Extrait retenu
Magazine

Le fil d'Ariane

Publié le 19 mars 2009 par Chatperlipopette

Véronique est psychothérapeute dans un hôpital de jour, Orion est un garçon psychotique de 13 ans (au début de l'histoire). Leurs chemins se croisent pour devenir un sentier commun à la recherche d'une île Paradis, porte ouverte sur un monde dans lequel Orion pourra enfin vivre.
"L'enfant bleu" est le récit d'une cure, est l'histoire d'un enfant et de son thérapeute et est la métamorphose d'un garçon psychotique en un artiste reconnu. Le long chemin vers la création et la vie quotidienne avec le handicap est celui que les deux héros romanesques vont vivre, expérimenter souvent dans la douleur, parfois dans le bonheur d'un pas de plus franchi vers une liberté.

Lignes répertoriées

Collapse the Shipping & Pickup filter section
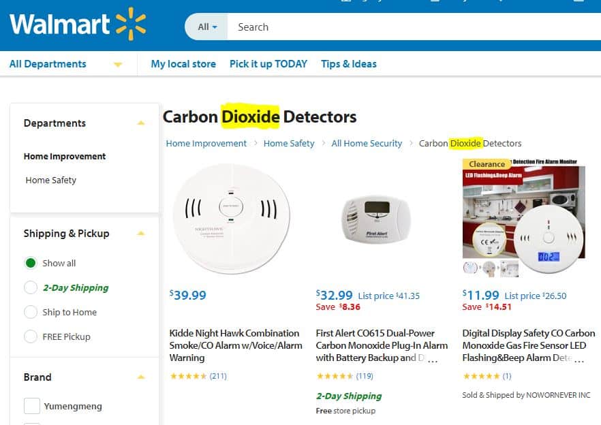pyautogui.click(x=141, y=234)
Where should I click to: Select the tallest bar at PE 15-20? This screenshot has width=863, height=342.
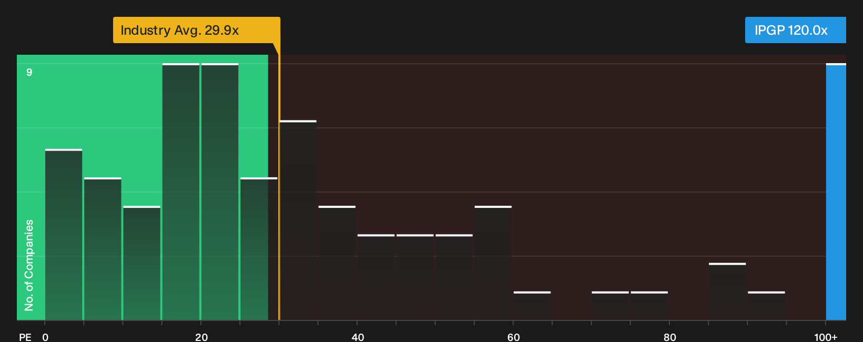181,192
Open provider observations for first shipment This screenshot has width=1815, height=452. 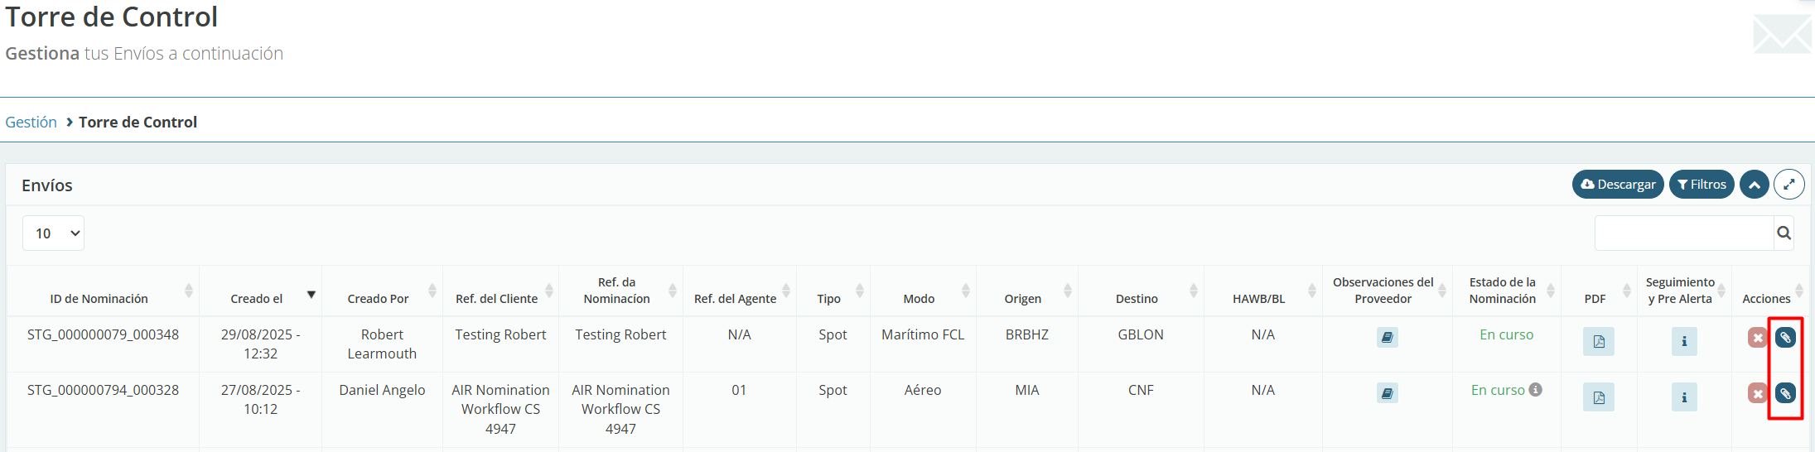(x=1387, y=337)
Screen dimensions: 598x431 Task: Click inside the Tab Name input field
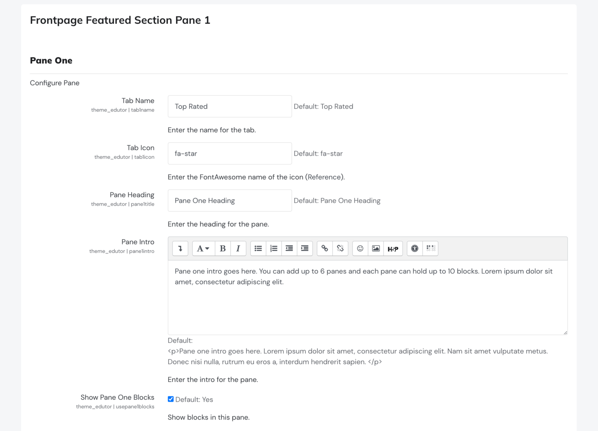tap(229, 106)
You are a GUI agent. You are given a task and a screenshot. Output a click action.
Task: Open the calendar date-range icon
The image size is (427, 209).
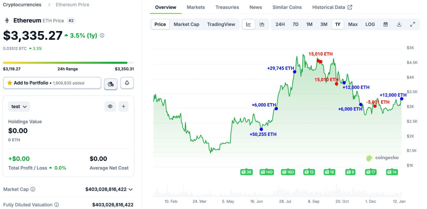click(385, 24)
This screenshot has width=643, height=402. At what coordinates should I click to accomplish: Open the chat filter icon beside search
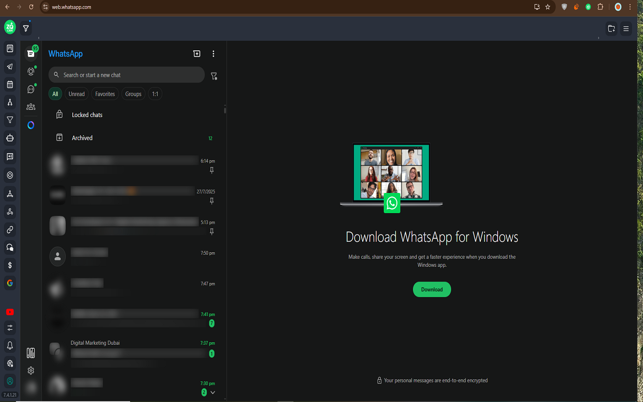214,75
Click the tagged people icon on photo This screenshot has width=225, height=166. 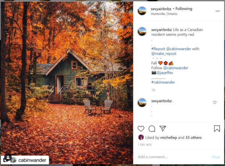8,157
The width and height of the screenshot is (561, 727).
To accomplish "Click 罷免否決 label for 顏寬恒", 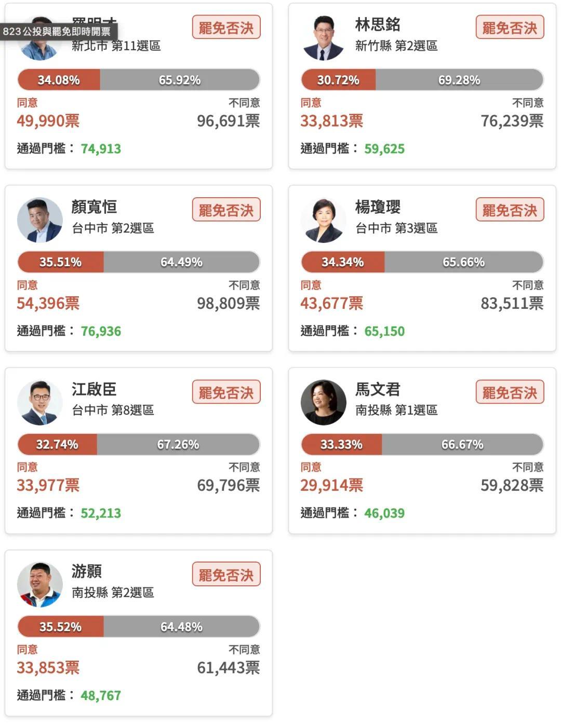I will pos(226,210).
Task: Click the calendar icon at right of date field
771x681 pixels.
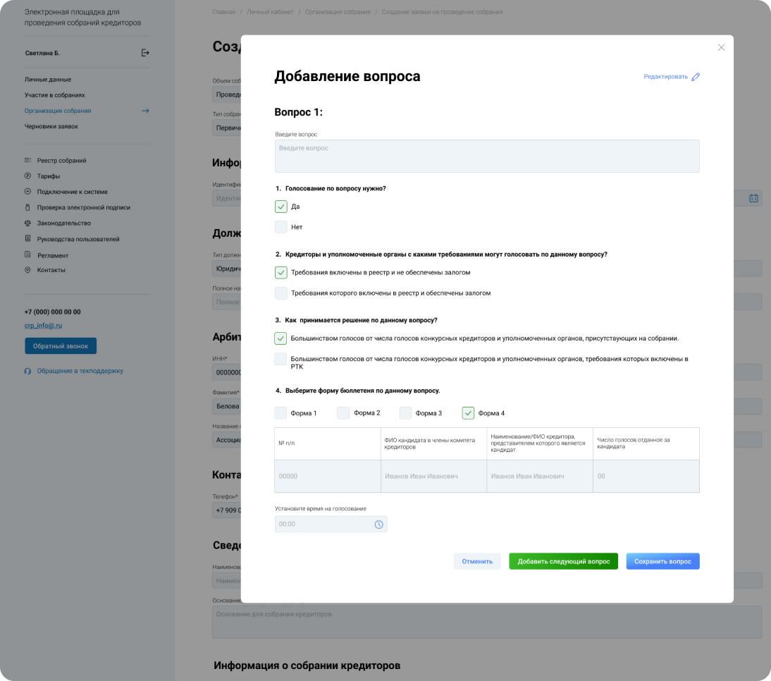Action: 753,199
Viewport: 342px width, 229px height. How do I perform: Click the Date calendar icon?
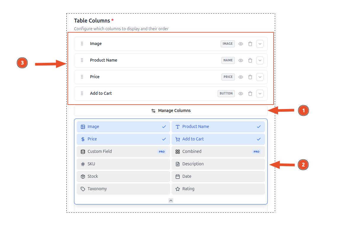coord(177,176)
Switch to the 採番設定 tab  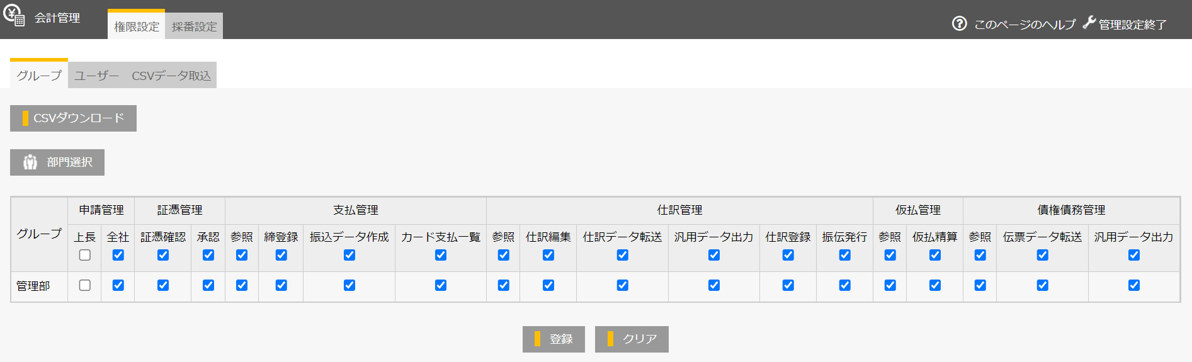click(194, 26)
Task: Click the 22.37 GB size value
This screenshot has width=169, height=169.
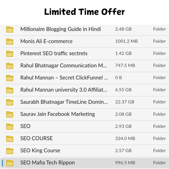Action: click(124, 102)
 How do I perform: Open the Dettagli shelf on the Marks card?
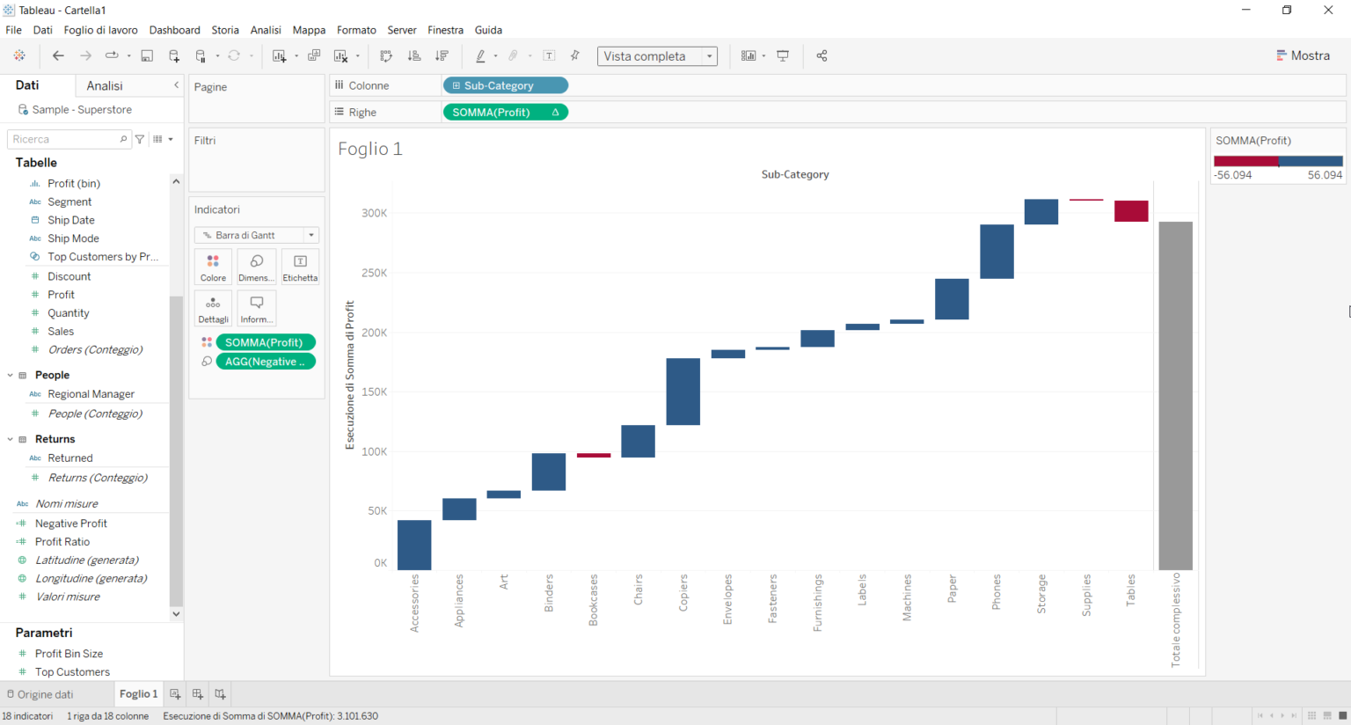[x=213, y=308]

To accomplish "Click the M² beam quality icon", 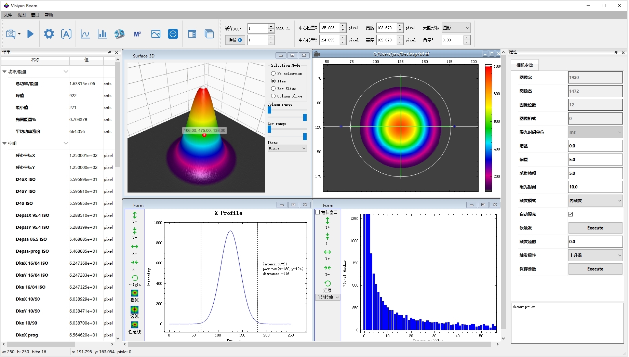I will pyautogui.click(x=137, y=34).
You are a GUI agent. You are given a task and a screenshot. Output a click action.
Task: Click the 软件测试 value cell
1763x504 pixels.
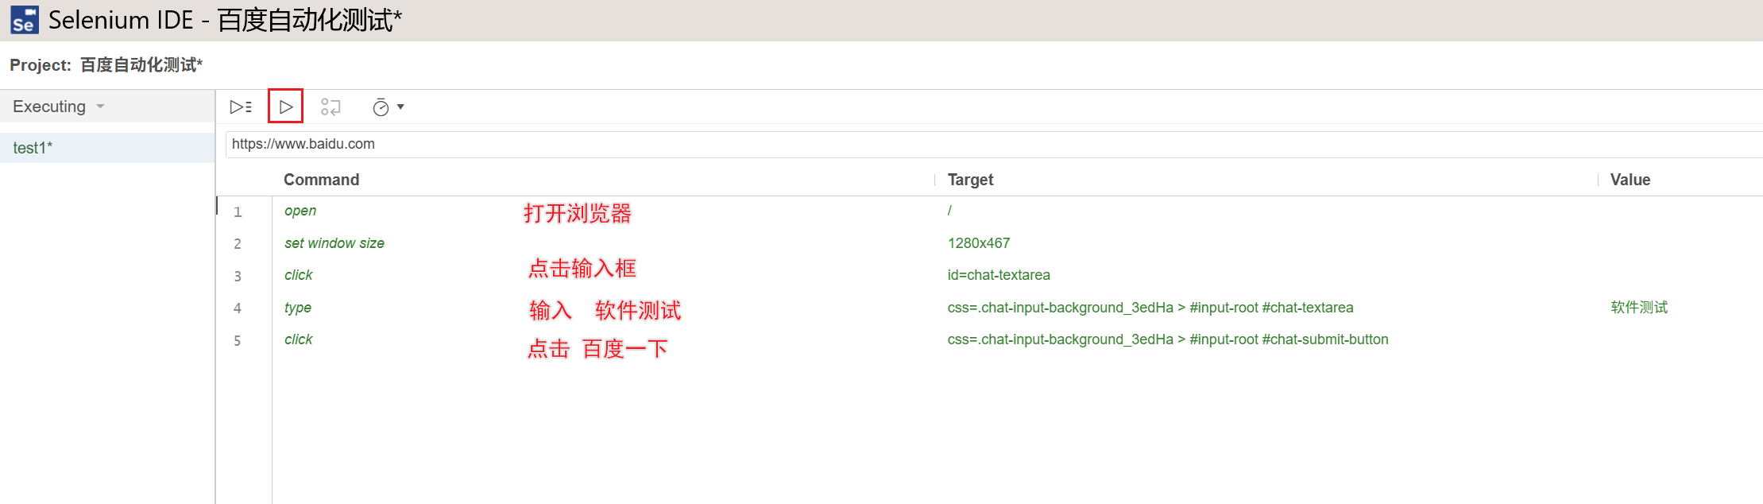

Tâches à réaliser
1. Recopiez tout le passage de l'extrait allant de « Véronique est psychothérapeute » jusqu'à « pourra enfin vivre. ».
2. D'après l'extrait, quelle profession exerce Véronique et dans quel établissement ?
Seul l'extrait sert de source.

Réponses dans l'ordre
1.
Véronique est psychothérapeute dans un hôpital de jour, Orion est un garçon psychotique de 13 ans (au début de l'histoire). Leurs chemins se croisent pour devenir un sentier commun à la recherche d'une île Paradis, porte ouverte sur un monde dans lequel Orion pourra enfin vivre.

2. Véronique est psychothérapeute dans un hôpital de jour.